Leadership - Discipline, Patience, Rehearsal, and Talent


The following article was written by Mary Ellen Harden, President of Wall Street Greetings. Leadership is like ballet – if it doesn’t look easy it’s a disaster.

As a graceful ballerina pirouettes on stage the audience admires the ease with which she balances twirls and floats. Most spectators don’t even think about the tireless rehearsals, strenuous athletic training, and strict discipline required to complete the performance.

Good leadership is much the same. A skilled leader effortlessly moves a team… or so it seems. Yet, like that skilled dancer, there’s a lot of discipline, patience, rehearsal and talent involved.


Who wants to watch a dancer heaving out of breath after completing her graceful routine? Similarly, no one wants to see leaders struggling under the pressure of daily operations, decision making, and people problems. As a leader it is easy to feel overwhelmed, but good leaders keep turmoil in the wings. Like a dancer trained to perform through exhaustion, good leaders know how to manage their emotions.


Good leaders learn through experience, and sometimes by trial and error. Learning to be a good leader takes patience, persistence, and resilience. Like the dancer with hours of class and rehearsal, leaders sit through a lot of boring stuff -- hours of planning, meetings, project management, board service, etc. Leadership skills do not simply develop overnight.
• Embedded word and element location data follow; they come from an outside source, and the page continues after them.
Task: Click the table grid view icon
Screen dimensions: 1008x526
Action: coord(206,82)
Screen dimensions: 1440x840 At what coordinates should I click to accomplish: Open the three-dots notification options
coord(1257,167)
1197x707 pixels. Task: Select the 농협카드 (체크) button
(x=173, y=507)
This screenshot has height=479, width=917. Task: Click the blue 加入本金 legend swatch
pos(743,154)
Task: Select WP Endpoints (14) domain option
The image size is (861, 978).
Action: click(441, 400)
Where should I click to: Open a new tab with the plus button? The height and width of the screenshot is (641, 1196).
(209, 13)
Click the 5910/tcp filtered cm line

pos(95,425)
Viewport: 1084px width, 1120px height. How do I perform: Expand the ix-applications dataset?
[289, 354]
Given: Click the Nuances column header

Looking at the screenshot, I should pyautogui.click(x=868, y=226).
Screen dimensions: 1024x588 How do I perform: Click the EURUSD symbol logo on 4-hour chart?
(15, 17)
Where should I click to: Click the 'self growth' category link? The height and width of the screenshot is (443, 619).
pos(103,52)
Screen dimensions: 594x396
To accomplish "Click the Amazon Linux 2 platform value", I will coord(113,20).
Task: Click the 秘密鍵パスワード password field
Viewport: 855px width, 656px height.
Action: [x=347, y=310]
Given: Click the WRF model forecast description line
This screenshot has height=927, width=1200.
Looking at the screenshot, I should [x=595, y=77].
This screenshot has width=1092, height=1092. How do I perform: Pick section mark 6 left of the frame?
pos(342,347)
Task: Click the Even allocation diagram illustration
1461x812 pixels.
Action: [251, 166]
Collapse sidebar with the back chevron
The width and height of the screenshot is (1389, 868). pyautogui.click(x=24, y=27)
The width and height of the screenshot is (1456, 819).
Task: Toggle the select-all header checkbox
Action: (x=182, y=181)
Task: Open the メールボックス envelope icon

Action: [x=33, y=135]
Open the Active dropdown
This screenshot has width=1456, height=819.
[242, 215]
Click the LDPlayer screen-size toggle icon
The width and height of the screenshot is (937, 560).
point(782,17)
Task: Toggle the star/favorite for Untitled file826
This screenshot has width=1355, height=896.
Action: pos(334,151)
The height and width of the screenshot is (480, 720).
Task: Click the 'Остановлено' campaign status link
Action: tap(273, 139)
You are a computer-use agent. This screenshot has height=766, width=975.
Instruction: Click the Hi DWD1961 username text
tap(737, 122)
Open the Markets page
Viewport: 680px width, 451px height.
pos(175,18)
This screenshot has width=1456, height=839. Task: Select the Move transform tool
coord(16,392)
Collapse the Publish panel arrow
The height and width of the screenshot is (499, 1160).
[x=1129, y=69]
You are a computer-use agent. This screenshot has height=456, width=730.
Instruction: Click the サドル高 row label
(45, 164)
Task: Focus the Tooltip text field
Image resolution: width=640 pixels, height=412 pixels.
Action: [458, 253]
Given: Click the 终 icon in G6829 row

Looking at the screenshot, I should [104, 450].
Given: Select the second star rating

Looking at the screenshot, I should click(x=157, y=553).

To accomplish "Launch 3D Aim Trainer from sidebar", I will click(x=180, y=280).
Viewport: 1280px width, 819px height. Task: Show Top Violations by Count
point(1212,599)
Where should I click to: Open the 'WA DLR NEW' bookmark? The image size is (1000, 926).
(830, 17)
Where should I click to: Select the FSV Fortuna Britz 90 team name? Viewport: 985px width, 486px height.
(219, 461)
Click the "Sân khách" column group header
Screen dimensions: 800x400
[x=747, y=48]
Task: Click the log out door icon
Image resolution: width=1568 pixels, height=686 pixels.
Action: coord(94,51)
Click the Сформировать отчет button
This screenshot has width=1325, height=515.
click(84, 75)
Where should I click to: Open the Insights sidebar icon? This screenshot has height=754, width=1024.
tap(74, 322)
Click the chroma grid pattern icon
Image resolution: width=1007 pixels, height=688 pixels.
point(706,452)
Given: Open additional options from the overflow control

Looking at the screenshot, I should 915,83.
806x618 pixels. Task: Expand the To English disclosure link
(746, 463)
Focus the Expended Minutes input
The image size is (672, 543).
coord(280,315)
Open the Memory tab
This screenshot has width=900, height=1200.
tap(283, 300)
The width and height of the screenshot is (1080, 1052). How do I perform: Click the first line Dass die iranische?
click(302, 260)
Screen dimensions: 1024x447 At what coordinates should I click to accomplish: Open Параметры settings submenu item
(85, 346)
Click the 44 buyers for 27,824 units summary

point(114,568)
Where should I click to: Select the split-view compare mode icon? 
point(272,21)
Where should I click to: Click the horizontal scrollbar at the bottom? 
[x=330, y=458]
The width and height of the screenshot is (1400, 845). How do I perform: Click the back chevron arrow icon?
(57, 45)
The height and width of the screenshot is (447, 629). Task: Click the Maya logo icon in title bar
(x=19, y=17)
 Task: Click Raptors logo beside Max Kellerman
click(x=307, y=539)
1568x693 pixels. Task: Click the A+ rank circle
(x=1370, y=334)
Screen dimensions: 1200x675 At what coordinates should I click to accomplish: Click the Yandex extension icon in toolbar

Effective leaders are prepared. They may appear always capable of effortlessly setting goals and solving problems, but don’t kid yourself. Does a dancer just float on stage? Of course not. Good performances require hours of preparation, whether it’s practicing talking points, researching effective solutions, or spending time brainstorming. Good leaders dedicate time to preparation so that things run smoothly and effortlessly at performance time.


There’s truth to the old tale of natural born leaders. Strong leaders often have intuitive insights, skills, and instincts inherent to their very being that influence their decision making. That being said, the ballerina may have been born with certain athletic ability and physical attributes, but that won’t get her a spot in the New York City Ballet. Good leaders may have natural talent, but it is the extra hours they spend honing their skills that enhance their capacity to lead.